Background: Postoperative ambulation status after spinal metastasis surgery is currently difficult to predict. Improved ability to predict this important postoperative outcome would improve management decision-making and help in determining realistic goals of treatment. Accordingly, this study set forth to develop machine learning models to predict ambulation outcomes after surgery for spinal metastasis.
Methods: This retrospective study included patients who underwent spinal metastasis at a university-based medical center in Thailand during January 2009-November 2021. Collected data included preoperative parameters, and ambulatory status at 90 and 180 days after surgery. Seven machine learning algorithms, including decision tree, random forest, XGBoost, logistic regression, support vector machine (SVM), neural network, and stochastic gradient descent (SGD), were developed to predict ambulatory status at 90-days and 180-days postoperation. Model performance was evaluated using the area under the receiver operating characteristic curve (AUC) and F1-score.

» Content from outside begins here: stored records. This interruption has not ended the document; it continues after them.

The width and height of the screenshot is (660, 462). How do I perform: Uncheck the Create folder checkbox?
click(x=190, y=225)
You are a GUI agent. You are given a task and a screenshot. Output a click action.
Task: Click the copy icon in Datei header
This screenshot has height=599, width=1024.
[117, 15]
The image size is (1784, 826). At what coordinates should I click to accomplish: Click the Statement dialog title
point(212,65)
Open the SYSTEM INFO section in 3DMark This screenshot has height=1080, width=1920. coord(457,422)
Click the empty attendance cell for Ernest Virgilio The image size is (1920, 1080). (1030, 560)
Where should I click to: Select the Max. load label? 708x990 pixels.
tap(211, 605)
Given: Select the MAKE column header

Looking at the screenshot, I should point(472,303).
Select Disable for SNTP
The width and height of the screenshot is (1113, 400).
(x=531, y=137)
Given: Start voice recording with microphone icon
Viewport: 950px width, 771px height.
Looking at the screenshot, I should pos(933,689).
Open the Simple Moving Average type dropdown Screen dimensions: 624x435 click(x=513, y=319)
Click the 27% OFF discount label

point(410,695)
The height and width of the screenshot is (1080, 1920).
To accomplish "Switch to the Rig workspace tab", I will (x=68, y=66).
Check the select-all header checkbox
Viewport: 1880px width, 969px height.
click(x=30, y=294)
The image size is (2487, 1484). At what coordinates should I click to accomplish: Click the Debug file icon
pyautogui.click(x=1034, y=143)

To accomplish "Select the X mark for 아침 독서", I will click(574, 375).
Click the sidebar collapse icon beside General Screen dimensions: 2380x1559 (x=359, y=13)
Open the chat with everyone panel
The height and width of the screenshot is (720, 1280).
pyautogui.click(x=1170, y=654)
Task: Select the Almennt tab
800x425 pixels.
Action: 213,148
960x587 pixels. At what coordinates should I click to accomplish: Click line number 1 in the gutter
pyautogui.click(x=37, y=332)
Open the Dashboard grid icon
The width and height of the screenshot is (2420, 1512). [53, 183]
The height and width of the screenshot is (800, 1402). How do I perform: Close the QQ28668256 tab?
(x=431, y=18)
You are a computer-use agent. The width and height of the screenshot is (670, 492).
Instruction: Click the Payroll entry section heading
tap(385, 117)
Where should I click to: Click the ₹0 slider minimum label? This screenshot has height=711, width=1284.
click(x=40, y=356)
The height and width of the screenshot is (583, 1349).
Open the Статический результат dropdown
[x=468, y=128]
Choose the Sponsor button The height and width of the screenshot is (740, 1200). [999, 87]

Results: A total of 178 patients were enrolled. The number of patients classified as ambulatory at 90-days and 180-days after surgery was 150 (84.3%) and 145 (81.5%) respectively. The XGBoost algorithm was found to most accurately predict 180-day ambulatory outcome (AUC: 0.92, F1-score: 0.92), and the random forest algorithm was shown to most accurately predict 90-day ambulatory outcome (AUC: 0.95, F1-score: 0.94).
Conclusion: Machine learning algorithms were shown to be effective for predicting ambulatory status after surgery for spinal metastasis. The XGBoost and random forest algorithms best predicted postoperative ambulatory status at 180-days and 90-days after spinal metastasis surgery, respectively.